16 września 2014

Co mogą stracić nauczyciele, rodzice i uczniowie?


Nie tak retoryczne pytanie zadają dziennikarze "GazetaPraca.pl". Oni zapytali "Co mogą stracić nauczyciele?", by ostrzec prawie pół miliona profesjonalistów, że rządząca koalicja partyjna PO i PSL zamierza rozmontować Kartę Nauczyciela dopiero po wyborach samorządowych. Są w błędzie. Karta zostanie "zdegradowana" po wyborach prezydenckich i parlamentarnych w 2015 r., jeśli nie dojdzie do tych drugich znacznie wcześniej. A ja dodatkowo pytam, co mogą stracić rodzice i uczniowie?

Nie po to ministra Joanna Kluzik-Rostkowska "pisze" - jak twierdziła w Sejmie - podręczniki do klas II i III, by narażać się nauczycielom. Nie po to zabiera głos, gdzie tylko się da (z przeświadczeniem wyćwiczonym przez specjalistów od PR), że to dzięki niej rodzice zaoszczędzili ponad 45 mln. PLN, skoro MEN wydał na elementarzowy "twór" zaledwie 75 mln. PLN.

Ten eleMENtarz jest - zdaniem ministry i premiera - najlepszy na świecie, bo który był tak, jak ten, poddany ostrej krytyce i mimo wykazanych patologii w jego powstaniu oraz błędów - został wydany, wydrukowany i nawet osobiście dowieziony do szkół przez niektórych kuratorów oświaty?
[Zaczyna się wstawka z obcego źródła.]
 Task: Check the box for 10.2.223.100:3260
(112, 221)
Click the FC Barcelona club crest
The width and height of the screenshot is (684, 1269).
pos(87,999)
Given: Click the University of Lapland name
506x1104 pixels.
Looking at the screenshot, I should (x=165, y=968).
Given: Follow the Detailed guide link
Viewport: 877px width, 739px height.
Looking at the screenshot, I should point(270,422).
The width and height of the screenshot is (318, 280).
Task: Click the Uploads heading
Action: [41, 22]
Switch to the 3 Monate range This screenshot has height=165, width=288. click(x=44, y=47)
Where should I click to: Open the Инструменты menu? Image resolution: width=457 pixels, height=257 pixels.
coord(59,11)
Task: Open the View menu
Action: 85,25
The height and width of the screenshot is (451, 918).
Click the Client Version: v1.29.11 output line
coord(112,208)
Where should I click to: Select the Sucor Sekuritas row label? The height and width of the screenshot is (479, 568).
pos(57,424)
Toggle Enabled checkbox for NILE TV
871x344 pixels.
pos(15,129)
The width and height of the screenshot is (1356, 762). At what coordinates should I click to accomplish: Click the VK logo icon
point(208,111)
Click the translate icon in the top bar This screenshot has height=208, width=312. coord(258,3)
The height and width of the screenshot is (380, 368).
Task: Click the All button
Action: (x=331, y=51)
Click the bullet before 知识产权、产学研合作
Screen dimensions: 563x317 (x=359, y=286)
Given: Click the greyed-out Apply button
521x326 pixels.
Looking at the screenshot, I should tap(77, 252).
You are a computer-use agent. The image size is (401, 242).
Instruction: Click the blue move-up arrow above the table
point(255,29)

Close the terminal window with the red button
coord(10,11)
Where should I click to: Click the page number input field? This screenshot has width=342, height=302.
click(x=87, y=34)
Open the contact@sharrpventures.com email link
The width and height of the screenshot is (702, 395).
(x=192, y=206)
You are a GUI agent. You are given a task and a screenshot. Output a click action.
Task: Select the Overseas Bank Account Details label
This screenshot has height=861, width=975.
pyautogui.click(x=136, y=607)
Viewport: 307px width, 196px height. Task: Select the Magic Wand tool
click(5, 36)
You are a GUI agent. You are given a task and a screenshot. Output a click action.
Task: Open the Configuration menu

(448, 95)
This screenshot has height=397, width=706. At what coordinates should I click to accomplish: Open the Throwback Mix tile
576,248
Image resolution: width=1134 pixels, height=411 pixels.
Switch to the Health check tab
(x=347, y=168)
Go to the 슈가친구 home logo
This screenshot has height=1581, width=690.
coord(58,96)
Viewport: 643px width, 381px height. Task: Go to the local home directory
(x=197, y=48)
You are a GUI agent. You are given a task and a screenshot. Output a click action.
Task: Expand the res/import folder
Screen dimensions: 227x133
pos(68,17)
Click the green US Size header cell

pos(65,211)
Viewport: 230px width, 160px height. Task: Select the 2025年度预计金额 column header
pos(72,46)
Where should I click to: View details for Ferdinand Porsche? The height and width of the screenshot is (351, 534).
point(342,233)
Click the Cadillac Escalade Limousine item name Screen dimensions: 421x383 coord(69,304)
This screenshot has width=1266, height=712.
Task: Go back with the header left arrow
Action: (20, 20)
No niech ktoś wskaże, który? stwierdziła nasza ministra: 60 tysięcy osób weszło na stronę. Było kilkaset opinii. Ten podręcznik naprawdę nie budzi złych emocji

Och, jacy zdolni są dzisiejsi, postmodernistyczni i popkulturowi autorzy, że wysiłkiem zbiorowym poradzili sobie z 600 opiniami! Doprawdy, żaden dotychczasowy elementarz, nawet ten Mariana Falskiego z "Alą, co ma kota", nie miał w ciągu kilkudziesięciu lat obecności w szkołach aż tylu recenzji! No, ale to był przedwojenny profesor, więc musiał być kiepski. Nie oglądał serialu o "Kiepskich".

Któż mógłby się spodziewać, że nie tylko jego praca została przez MEN skiepszczona. Na śmietnik historii edukacji wczesnoszkolnej wyrzucono ponad 20 autorskich elementarzy. No i dobrze. Po co zaśmiecać wielością, jak powracamy do wymarzonej przez naród jedności, spokoju i dobrobytu.

Protestowało Wydawnictwo Szkolne i Pedagogiczne w Warszawie przeciwko ustawie podręcznikowej, rzekomemu plagiatowi jego publikacji itp. Cóż za problem? Władza jest gotowa na ustępstwa. Załagodziła konflikt ocierając dyrekcji łzy rzuceniem na ochłap prawa do dystrybucji MEN-skiego "wytworu". No niech ktoś powie, że MEN prowadzi niewłaściwą politykę?

W końcu, bez przetargu znalazły się wydawnictwa, które wydały w czasie wakacji komplet zeszytów (ćwiczeniówek) z adnotacją na okładce "Dostępne w ramach dotacji MEN". Czy resort edukacji wyraził na to zgodę? Zweryfikował, ocenił przydatność? Nie, bo i po co? Niech lud przyjmie z dobrodziejstwem "elementarza zapewnienie o nieodpłatnym dostępie do tych materiałów. Wydawca nie skłamał. Wydawca prawidłowo napisał, że są one "dostępne w ramach dotacji MEN", a ta wynosi 50 zł. na każdego pierwszoklasistę. Niech no tylko szkoły zakupią inne pomoce. Przecież wiadomo, że są droższe i nie mają na okładkach logo "elementarza".

Tylko dziennikarze z "Gazety Wyborczej" wyśledzili (ach, jacy oni są szybcy), że ponoć są takie szkoły publiczne, w których ten wybitny elementarz zamyka się w szafkach na klucz, by nie uległ zniszczeniu. Słusznie. Ja bym nawet oprawił chociaż jeden egzemplarz w każdej szkole w złote ramki, by rodzice składali pod nim kwiaty wdzięczności.